Otra escena magistral aparece cuando la cámara sale del cuarto por primera vez y retrata el paisaje exterior de la casa. Esto ocurre cercano al final de la película y en este momento nos percatamos por primera vez dónde es que vive Diego. La cámara se coloca en el marco de la ventana y vemos que la casa está rodeada por un bosque. El jardín aparece abandonado por lo que asumimos que Diego lleva mucho tiempo enfermo y que no tiene familia. La conexión entre el abandono de la casa y el abandono del país es bastante clara. De hecho, nunca vemos ningún lazo de solidaridad con el enfermo que más bien aparece en solitario y sin que nadie se acerque a la casa para traerle comida u ofrecerle ayuda. El abandono es entonces generalizado. Pero para sublimar la escena de exteriores, escuchamos sobre estas imágenes bucólicas un monólogo de Diego, el único de la película, donde discute con la muerte. Este monólogo es un cambio abrupto con el resto del filme porque el libreto incluye muy poco diálogo. Predomina el énfasis en las imágenes más que en la palabra ya que parece haber un interés en el silencio para añadirle más tensión a la trama. La ausencia de exposición también aporta a esta tensión y es una técnica que Viera utilizó veintipico de años antes que Lucrecia Martel. Nunca se nos explica quién fue Diego ni cómo terminó en este estado. Tampoco se habla de sus convicciones políticas -queda en manos del espectador interpretarlo-. A esto me refiero con la ausencia de exposición. No obstante, resulta interesante ver cómo distintas técnicas cinematográficas resurgen con el paso de las décadas.

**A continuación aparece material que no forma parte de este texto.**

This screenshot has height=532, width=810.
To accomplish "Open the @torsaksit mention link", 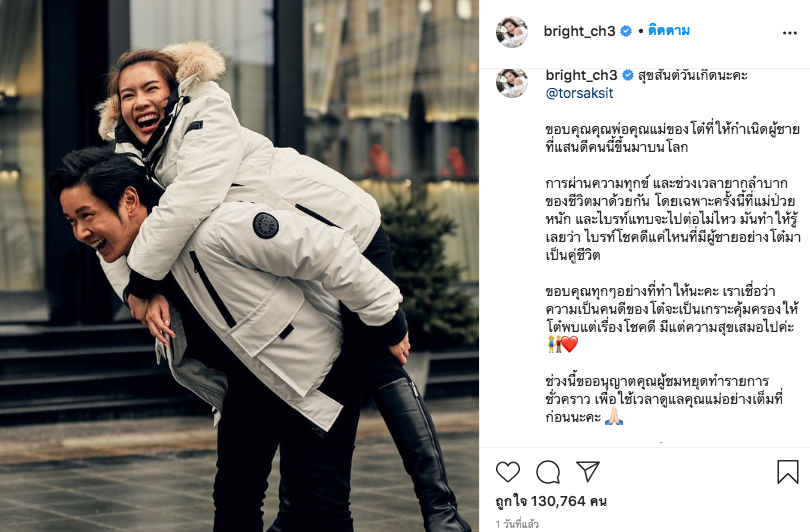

Ahora bien, cómo llegó esta película a la ciudad de Austin todavía es una incógnita. Quizás alguno de los cinéfilos que merodean por esta ciudad la compró en uno de sus viajes al Uruguay o a Alemania porque la distribuidora tiene dirección en Frankfurt. Ya esta dirección no existe pero supongo que Viera consiguió distribuir su película luego de salir al exilio. Parece que al igual que Tangos, el exilio de Gardel del director argentino Fernando Solanas cuya distribuidora está en Suiza, La luciérnaga logró salir de la clandestinidad gracias a la mano europea.